------ SOURCE MATERIAL
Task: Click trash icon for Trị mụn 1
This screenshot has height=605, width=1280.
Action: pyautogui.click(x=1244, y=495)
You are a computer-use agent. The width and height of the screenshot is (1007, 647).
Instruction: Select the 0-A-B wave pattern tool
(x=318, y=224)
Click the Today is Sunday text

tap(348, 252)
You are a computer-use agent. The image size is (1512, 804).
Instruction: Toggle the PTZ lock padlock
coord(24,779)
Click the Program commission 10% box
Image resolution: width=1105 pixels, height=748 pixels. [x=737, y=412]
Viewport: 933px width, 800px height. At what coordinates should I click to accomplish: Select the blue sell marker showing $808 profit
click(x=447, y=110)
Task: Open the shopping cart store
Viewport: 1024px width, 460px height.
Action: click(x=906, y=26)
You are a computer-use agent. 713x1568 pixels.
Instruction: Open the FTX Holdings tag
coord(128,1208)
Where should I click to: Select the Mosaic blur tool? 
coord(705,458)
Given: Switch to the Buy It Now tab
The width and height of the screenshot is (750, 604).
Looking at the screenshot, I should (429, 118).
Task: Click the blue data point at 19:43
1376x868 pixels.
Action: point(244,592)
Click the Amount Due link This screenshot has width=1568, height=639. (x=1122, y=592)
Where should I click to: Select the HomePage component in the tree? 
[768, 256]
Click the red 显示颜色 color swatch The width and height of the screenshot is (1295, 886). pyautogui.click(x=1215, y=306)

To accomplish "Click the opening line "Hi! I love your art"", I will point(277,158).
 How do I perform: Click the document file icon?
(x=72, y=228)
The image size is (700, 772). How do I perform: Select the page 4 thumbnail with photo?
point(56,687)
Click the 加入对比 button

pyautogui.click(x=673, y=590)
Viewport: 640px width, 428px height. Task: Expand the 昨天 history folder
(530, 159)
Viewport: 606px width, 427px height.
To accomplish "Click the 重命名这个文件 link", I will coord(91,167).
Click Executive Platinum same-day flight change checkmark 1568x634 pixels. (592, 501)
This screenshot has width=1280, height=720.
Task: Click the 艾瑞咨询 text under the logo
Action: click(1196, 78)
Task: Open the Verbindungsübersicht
------------
» **TASK DIRECTIONS**: Down to the final line, write out all of the material exactly.

» **WRITTEN ANSWER**:
Task: Click trash icon for Trị mụn 1
This screenshot has height=605, width=1280.
Action: pyautogui.click(x=1244, y=495)
You are a computer-use agent. The width and height of the screenshot is (1007, 647).
Instruction: Select the 0-A-B wave pattern tool
(x=318, y=224)
Click the Today is Sunday text

tap(348, 252)
You are a computer-use agent. The image size is (1512, 804).
Instruction: Toggle the PTZ lock padlock
coord(24,779)
Click the Program commission 10% box
Image resolution: width=1105 pixels, height=748 pixels. [x=737, y=412]
Viewport: 933px width, 800px height. At what coordinates should I click to accomplish: Select the blue sell marker showing $808 profit
click(x=447, y=110)
Task: Open the shopping cart store
Viewport: 1024px width, 460px height.
Action: click(x=906, y=26)
You are a computer-use agent. 713x1568 pixels.
Instruction: Open the FTX Holdings tag
coord(128,1208)
Where should I click to: Select the Mosaic blur tool? 
coord(705,458)
Given: Switch to the Buy It Now tab
The width and height of the screenshot is (750, 604).
Looking at the screenshot, I should (429, 118).
Task: Click the blue data point at 19:43
1376x868 pixels.
Action: point(244,592)
Click the Amount Due link This screenshot has width=1568, height=639. (x=1122, y=592)
Where should I click to: Select the HomePage component in the tree? 
[768, 256]
Click the red 显示颜色 color swatch The width and height of the screenshot is (1295, 886). pyautogui.click(x=1215, y=306)

To accomplish "Click the opening line "Hi! I love your art"", I will point(277,158).
 How do I perform: Click the document file icon?
(x=72, y=228)
The image size is (700, 772). How do I perform: Select the page 4 thumbnail with photo?
point(56,687)
Click the 加入对比 button

pyautogui.click(x=673, y=590)
Viewport: 640px width, 428px height. Task: Expand the 昨天 history folder
(530, 159)
Viewport: 606px width, 427px height.
To accomplish "Click the 重命名这个文件 link", I will coord(91,167).
Click Executive Platinum same-day flight change checkmark 1568x634 pixels. (592, 501)
This screenshot has width=1280, height=720.
Task: Click the 艾瑞咨询 text under the logo
Action: click(1196, 78)
Task: Open the Verbindungsübersicht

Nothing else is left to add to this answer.